(Collected data entries)
*** Block opens ***

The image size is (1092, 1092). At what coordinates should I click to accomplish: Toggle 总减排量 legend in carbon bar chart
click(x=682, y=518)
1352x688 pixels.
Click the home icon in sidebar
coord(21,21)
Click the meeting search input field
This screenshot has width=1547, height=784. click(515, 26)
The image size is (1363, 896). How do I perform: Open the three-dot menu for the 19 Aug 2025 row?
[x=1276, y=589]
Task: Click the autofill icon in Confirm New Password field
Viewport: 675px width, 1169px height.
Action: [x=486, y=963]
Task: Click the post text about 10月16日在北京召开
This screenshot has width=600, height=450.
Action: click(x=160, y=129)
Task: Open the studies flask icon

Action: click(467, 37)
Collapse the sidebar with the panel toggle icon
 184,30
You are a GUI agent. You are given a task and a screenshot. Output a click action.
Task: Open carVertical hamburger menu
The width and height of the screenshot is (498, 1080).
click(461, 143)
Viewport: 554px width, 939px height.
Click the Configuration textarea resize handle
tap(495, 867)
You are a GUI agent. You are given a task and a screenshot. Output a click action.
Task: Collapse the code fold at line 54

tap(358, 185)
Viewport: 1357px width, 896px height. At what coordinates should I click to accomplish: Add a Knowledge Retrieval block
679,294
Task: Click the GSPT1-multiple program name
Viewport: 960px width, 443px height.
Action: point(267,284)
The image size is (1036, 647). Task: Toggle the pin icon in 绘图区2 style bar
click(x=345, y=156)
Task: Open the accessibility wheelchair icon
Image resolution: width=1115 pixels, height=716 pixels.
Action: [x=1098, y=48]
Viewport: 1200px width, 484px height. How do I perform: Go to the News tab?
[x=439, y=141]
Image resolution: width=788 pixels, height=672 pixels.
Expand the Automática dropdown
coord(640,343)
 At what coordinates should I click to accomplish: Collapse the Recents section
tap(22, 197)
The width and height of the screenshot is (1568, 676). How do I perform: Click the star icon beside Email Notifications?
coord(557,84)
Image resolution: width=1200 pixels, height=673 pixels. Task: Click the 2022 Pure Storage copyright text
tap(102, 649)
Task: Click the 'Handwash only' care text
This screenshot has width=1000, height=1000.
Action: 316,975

*** Block closes ***

• **GOAL OF THE EXERCISE**
Transcribe all records exactly as written.

• **TASK SOLUTION**
The image size is (1092, 1092). At what coordinates should I click to accomplish: Toggle 总减排量 legend in carbon bar chart
click(x=682, y=518)
1352x688 pixels.
Click the home icon in sidebar
coord(21,21)
Click the meeting search input field
This screenshot has width=1547, height=784. click(515, 26)
The image size is (1363, 896). How do I perform: Open the three-dot menu for the 19 Aug 2025 row?
[x=1276, y=589]
Task: Click the autofill icon in Confirm New Password field
Viewport: 675px width, 1169px height.
Action: [x=486, y=963]
Task: Click the post text about 10月16日在北京召开
This screenshot has width=600, height=450.
Action: click(x=160, y=129)
Task: Open the studies flask icon

Action: click(467, 37)
Collapse the sidebar with the panel toggle icon
 184,30
You are a GUI agent. You are given a task and a screenshot. Output a click action.
Task: Open carVertical hamburger menu
The width and height of the screenshot is (498, 1080).
click(461, 143)
Viewport: 554px width, 939px height.
Click the Configuration textarea resize handle
tap(495, 867)
You are a GUI agent. You are given a task and a screenshot. Output a click action.
Task: Collapse the code fold at line 54

tap(358, 185)
Viewport: 1357px width, 896px height. At what coordinates should I click to accomplish: Add a Knowledge Retrieval block
679,294
Task: Click the GSPT1-multiple program name
Viewport: 960px width, 443px height.
Action: point(267,284)
The image size is (1036, 647). Task: Toggle the pin icon in 绘图区2 style bar
click(x=345, y=156)
Task: Open the accessibility wheelchair icon
Image resolution: width=1115 pixels, height=716 pixels.
Action: [x=1098, y=48]
Viewport: 1200px width, 484px height. How do I perform: Go to the News tab?
[x=439, y=141]
Image resolution: width=788 pixels, height=672 pixels.
Expand the Automática dropdown
coord(640,343)
 At what coordinates should I click to accomplish: Collapse the Recents section
tap(22, 197)
The width and height of the screenshot is (1568, 676). How do I perform: Click the star icon beside Email Notifications?
coord(557,84)
Image resolution: width=1200 pixels, height=673 pixels. Task: Click the 2022 Pure Storage copyright text
tap(102, 649)
Task: Click the 'Handwash only' care text
This screenshot has width=1000, height=1000.
Action: 316,975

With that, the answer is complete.